The lines are delivered with plenty of potency by veteran actors Colton Dennis and Kenny Roderick, who portray Vladimir and Estragon, respectively.
“Whatever (Vladimir) is, I’m the opposite,” said Roderick of his character, Estragon. “In the beginning, we’ve talked about (Vladimir) as the mind and (Estragon) as the body.”
Roderick’s appeal as Estragon takes comedic form in his hapless antics, including a few scenes in which he is unable to remove a tight shoe and his inability to remember the faintest occurrences. Roderick’s character is also concerned with mundane things, such as his physical aches and need for supplement, but does not delve into philosophical matters, such as his counterpart, Vladimir.
“I care about getting out of this purgatory,” said Roderick, “But, I don’t comprehend it. My character has the attention span of a termite.”
Dennis said portraying Vladimir was nothing short of similar to many of life’s universal situations, and illustrates how important temporality is in affecting the characters’ lives.
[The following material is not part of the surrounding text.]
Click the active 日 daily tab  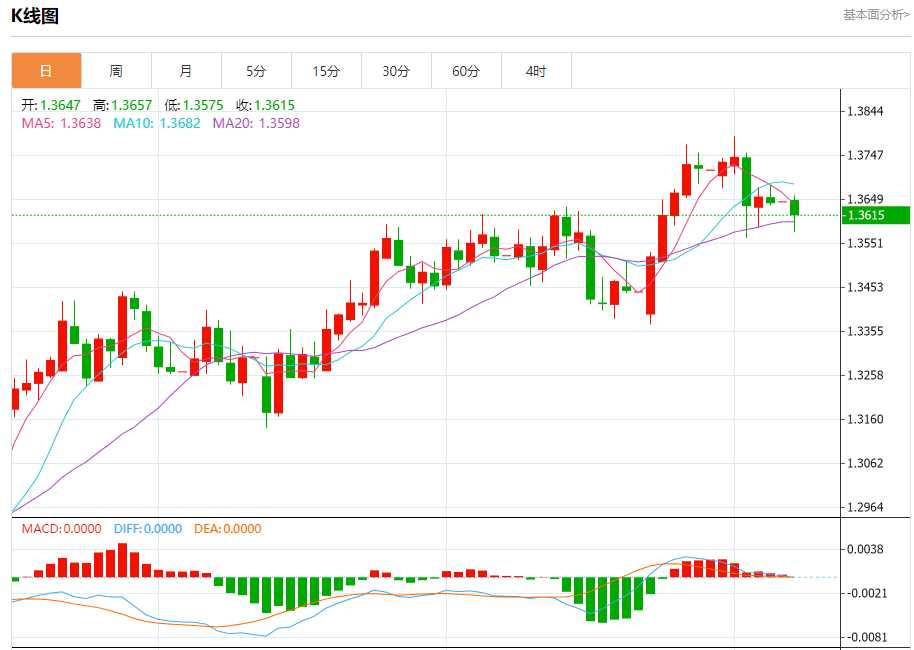pos(47,71)
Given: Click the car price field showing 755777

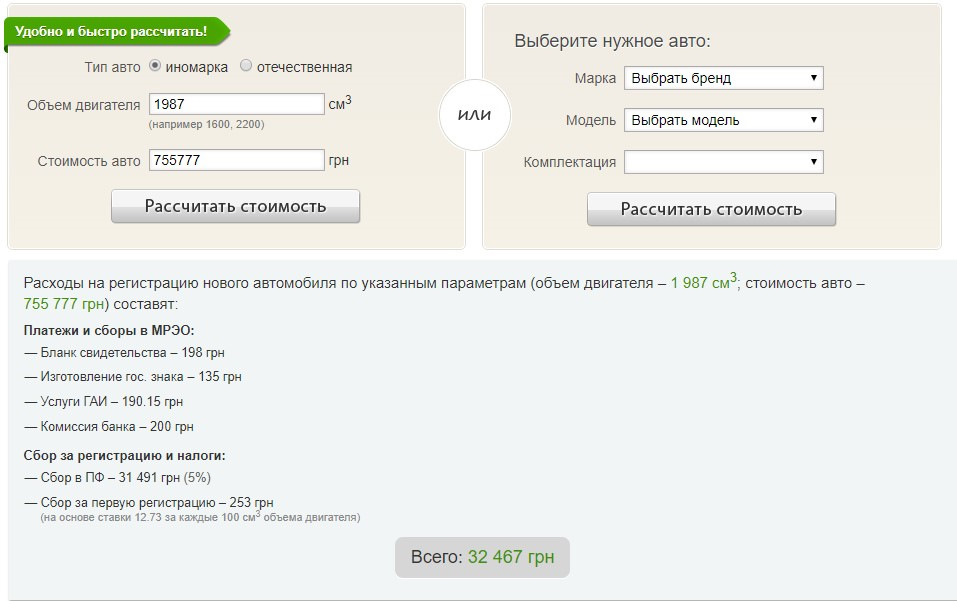Looking at the screenshot, I should click(x=236, y=160).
“I think Vladimir is a guy trying to pass the time the best way he can without getting bogged down by depression,” said Dennis. “That is something people have been trying to figure out for the last five to six decades. There is no definitive answer. Sometimes, you wish time would go faster, and then sometimes, you wish time would just slow down. We’ve all been there.”
Dennis, who has been the artistic director and co-founder of PRT for the last 10 years, said this will be his last big involvement with PRT. Dennis said he will attempt to keep moving forward, and plans to move out of Patterson in the very near future.
“I’m proud of what we’ve done (at Patterson Repertory Theatre), but it’s time to let it go and watch it become something better,” said Dennis, who noted many of the amiable directors to have crossed Patterson’s stage recently, including Morriston. “I’m leaving (PRT) in good hands,” he said with a smile.
As for the production, Dennis said he was happy to leave Patterson Repertory Theatre on a good note, nicknaming ‘Godot’ as his personal swan song.
Whether you prefer comedy or tragedy, ‘Godot’ will liven up the room, said Dennis, who hopes that the performance will leave audience members amused by the intricate language and lively comedic happenings of Vladimir and Estragon.
“It’s a great play,” said Dennis.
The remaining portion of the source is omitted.